A couple of years ago I installed easyshare onto my desktop so a friend who was staying with us could manage his new Kodak camera.

The amount of problems I had with it was unbelievable. Even though I uninstalled it, it would regenerate and grab the files again, and, as Sunny12c has found out would block all other options for viewing the files it was associating with. It took a lot of registry and hidden file deletes before I was rid of it.

I am sure that if that if the person is happy to only use easyshare this would not be a problem, but in my case, I preferred a different program to handle my image viewing.

Sunny12c.

For many years I have used ACDSee with good results, but lately, after a computer change I have gone over to Irfanview as has just about everyone else on this forum, and could not recommend it highly enough.

For a free program, it is fantastic.


----------



## bkdc (Apr 23, 2003)

sunny12c said:


> I've downloaded Faststone to check it out.
> 
> If this doesn't resolve my problem(s) I will be back.
> 
> THANKS Sooooooo Much to everyone for you advise/assistance.
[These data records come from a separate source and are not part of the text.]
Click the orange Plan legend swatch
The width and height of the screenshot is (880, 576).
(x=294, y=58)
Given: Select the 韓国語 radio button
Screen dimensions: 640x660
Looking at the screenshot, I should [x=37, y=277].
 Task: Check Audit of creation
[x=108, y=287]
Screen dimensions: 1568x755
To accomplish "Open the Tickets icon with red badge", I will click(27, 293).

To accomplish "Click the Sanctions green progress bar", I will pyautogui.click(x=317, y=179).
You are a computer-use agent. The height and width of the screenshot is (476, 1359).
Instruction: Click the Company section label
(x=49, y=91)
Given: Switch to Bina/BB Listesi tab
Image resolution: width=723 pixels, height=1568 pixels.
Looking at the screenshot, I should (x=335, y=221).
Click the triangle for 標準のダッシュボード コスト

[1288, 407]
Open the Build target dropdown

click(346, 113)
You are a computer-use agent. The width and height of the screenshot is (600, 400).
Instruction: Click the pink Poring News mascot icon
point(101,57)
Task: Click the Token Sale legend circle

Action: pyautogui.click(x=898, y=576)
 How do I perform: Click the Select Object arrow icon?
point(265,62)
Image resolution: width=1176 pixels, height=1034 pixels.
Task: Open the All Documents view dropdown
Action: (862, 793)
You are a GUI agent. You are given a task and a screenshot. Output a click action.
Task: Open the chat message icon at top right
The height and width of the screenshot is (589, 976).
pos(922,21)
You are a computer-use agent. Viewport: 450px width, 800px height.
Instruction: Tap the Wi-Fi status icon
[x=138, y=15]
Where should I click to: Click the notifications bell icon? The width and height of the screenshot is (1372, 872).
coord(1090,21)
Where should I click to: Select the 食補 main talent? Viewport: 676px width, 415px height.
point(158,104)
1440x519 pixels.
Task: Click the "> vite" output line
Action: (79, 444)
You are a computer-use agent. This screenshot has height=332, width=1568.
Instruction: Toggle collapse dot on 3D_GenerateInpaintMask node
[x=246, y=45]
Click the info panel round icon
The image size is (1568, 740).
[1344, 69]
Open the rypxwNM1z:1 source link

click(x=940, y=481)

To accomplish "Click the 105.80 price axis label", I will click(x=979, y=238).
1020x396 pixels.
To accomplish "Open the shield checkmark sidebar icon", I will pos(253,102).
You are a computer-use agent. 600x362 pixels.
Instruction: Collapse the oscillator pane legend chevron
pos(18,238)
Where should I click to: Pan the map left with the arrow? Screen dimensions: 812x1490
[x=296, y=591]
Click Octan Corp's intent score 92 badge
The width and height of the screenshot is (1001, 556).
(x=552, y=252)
I downloaded FastStone a couple days ago & for a freebee it can't be beat. :up: In fact its better than a lot of costly software. I use Adobe PS3 for serious stuff but for generic editing/viewing FastStone is great. The one thing I really like is the ability to edit in full screen mode. Features include image viewing, management, comparison, red-eye removal, emailing, resizing, cropping and color adjustments, high quality magnifie, musical slideshow, lossless JPEG transitions, drop shadow effects, image annotation, scanner support, and histogram. It also supports all major graphic formats.


----------



## gump870 (Dec 21, 2006)

While the Control Panel option will set your default viewers, you can also simply turn off the Kodak viewers association with your image files. With the EasyShare software open, go to Tools > Preferences. Click on the "File Association" tab and then deselect all image types and click "Apply" at the bottom of the screen.


----------